How does Midgard solve this ?

let bool_const script = 
  script.Map (fun id map ->
    match script.[id] with 
      | Const t   -> Some t 
      | And (a,b) -> match (map.[a], map.[b]) with 
                     | Some false, _  
                     | _         , Some false -> Some false
                     | Some true , Some true  -> Some true
                     | _                      -> None
      | Or (a,b)  -> match (map.[a], map.[b]) with 
                     | Some true , _ 
                     | _         , Some true  -> Some true
                     | Some false, Some false -> Some false
                     | _                      -> None
      | _         -> None)

This looks suspiciously like the recursive function from before, where recursive calls have been replaced with map.

What happens here is that method script.Map visits all nodes in the script, starting with the leaves, and applies a function to each of them. That function receives two arguments : the identifier of the node and a map dictionary containing all the results returned by this function on previously visited nodes. When script.Map is done, it returns the completed dictionary map.

This iterative approach solves both the stack overflow problem, by eliminating recursion and traversing the graph in child-parent order, and the shared expression problem, by calling the function on each node exactly once. It is not perfect, however : it will evaluate the function for the entire script, whereas the recursive version could be called only on the expressions for which the answer mattered. In other words, it sacrifices best-case performance to improve worst-case performance and avoid stack overflows.

Let's go back to script rewriting. Most rewrites only touch a small portion of the script, leaving the rest unchanged. The parts that do not change are simply copied over from the old script by adding those nodes to the node array of the new script. The index array is then used to rewire the connections between nodes.

let propagate_bool_const script = 
  let const = bool_const script
  let builder = Rewriter script
  let _ = script.Map (fun id map -> 
    match const.[id] with
    | Some v -> builder.Add (Const v)
    | None -> match script.[id] with 
              | If (c, t, f) -> match const.[c] with
                                | Some true -> map.[t]
                                | Some false -> map.[f]
                                | None -> builder.Copy id    
              | _ -> builder.Copy id)
  builder.ToScript()

With annotations :

let propagate_bool_const script = 

  (* Preliminary analysis: the constant bool value of each node, if any *)

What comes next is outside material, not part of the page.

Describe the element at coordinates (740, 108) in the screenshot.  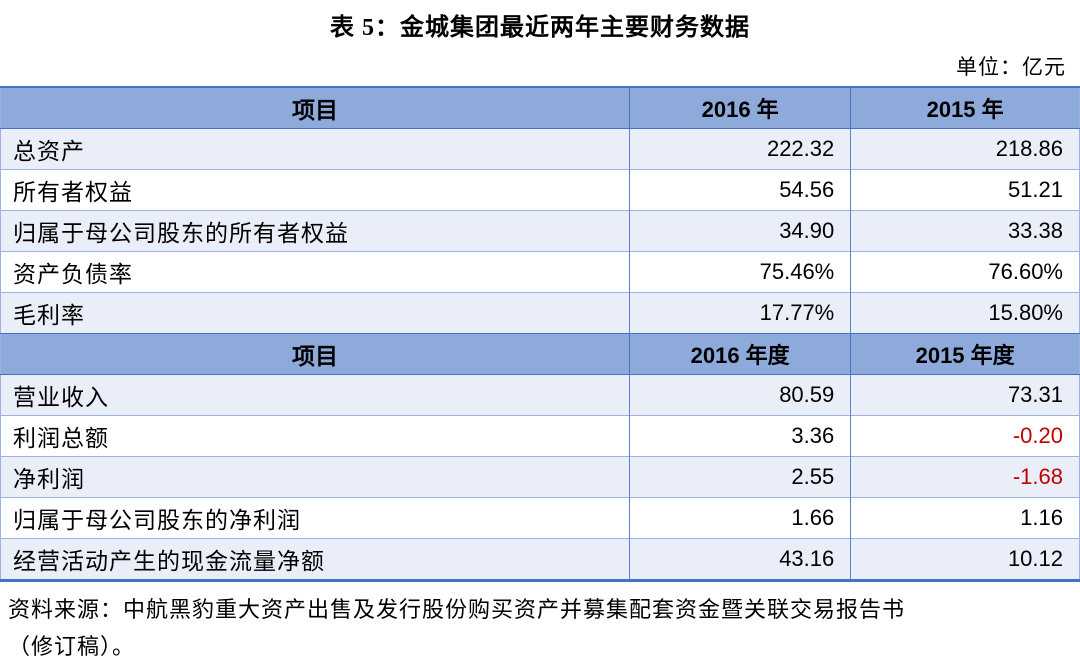
I see `header-cell-2016: 2016 年` at that location.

  let const = bool_const script

  (* A rewriter that copies nodes from 'script' *)

  let builder = Rewriter script

  (* Map node identifiers in 'script' to the corresponding identifiers in 'builder' *)

  let _ = script.Map (fun id map -> 
    match const.[id] with

  (* If 'node' evaluates to boolean constant, add a brand new node to 'builder'. 
     Any copied nodes that pointed to 'node' will point to the new node instead *)

    | Some v -> builder.Add (Const v)
    | None -> match script.[id] with 
              | If (c, t, f) -> match const.[c] with
 
  (* If the node is a conditional, and the condition evaluates to a constant in 'script', 
     replace the entire node with 't' or 'f'. Their index in 'builder' is stored in 'map' *)

                                | Some true -> map.[t]
                                | Some false -> map.[f]

  (* Otherwise, just copy over the node *)

                                | None -> builder.Copy map id    
              | _ -> builder.Copy map id)
  builder.ToScript()

The entire operation still requires copying over the entire script to a new one (such is the nature of immutable structures, after all), but individual nodes are not rewritten or cloned, they are simply referenced from the nodes array of the new script. In terms of memory, in addition to the array-of-nodes and array-of-indices, the only required allocations are the nodes that did not exist in the original script, and there are usually only a handful of these.